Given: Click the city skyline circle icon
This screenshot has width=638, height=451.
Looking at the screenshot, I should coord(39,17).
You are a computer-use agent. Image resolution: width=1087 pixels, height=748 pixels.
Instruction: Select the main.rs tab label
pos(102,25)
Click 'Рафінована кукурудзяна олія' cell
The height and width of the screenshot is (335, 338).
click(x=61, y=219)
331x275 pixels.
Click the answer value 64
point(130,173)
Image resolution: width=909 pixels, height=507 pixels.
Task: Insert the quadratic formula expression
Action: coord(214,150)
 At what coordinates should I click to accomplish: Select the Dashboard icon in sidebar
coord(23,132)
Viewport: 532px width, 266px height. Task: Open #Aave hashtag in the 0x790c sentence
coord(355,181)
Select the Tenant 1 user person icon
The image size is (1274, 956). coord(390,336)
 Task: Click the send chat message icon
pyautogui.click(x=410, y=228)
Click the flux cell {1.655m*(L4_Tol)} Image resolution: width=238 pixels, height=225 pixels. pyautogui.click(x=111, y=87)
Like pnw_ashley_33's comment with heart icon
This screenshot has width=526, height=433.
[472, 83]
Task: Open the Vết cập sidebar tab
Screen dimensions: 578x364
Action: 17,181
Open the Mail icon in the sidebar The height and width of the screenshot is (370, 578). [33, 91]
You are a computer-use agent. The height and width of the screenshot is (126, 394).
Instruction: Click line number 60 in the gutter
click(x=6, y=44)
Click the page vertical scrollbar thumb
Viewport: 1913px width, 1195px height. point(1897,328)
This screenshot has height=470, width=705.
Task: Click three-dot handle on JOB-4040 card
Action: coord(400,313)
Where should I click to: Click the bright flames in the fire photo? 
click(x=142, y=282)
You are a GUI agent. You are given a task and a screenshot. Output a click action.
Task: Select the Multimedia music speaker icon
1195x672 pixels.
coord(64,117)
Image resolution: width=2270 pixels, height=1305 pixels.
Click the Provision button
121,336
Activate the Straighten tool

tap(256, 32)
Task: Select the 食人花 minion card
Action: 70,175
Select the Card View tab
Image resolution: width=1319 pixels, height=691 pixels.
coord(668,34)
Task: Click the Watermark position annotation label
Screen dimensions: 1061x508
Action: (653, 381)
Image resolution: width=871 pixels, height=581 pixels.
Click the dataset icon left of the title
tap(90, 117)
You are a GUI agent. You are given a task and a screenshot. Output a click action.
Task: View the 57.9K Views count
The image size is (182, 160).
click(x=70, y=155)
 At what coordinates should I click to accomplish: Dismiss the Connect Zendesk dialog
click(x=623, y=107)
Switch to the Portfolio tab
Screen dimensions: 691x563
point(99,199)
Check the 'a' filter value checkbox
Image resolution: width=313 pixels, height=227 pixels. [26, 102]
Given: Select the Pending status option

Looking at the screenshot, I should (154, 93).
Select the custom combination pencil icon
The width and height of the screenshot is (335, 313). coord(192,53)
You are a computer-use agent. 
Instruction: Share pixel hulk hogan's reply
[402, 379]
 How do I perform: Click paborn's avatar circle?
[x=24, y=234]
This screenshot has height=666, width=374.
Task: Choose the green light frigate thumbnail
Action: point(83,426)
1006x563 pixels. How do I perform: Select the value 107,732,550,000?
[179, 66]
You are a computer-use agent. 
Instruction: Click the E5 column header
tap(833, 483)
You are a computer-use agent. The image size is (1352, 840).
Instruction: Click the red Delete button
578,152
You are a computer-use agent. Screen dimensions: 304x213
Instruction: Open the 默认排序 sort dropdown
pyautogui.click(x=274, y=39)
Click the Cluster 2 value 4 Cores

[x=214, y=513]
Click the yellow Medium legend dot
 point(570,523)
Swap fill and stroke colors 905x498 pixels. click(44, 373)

____

Identify every line in the items above that contains the word "perform", and copy each one out. Case counts.

__Completed exercise__
 How do I perform: Click paborn's avatar circle?
1006x563 pixels. How do I perform: Select the value 107,732,550,000?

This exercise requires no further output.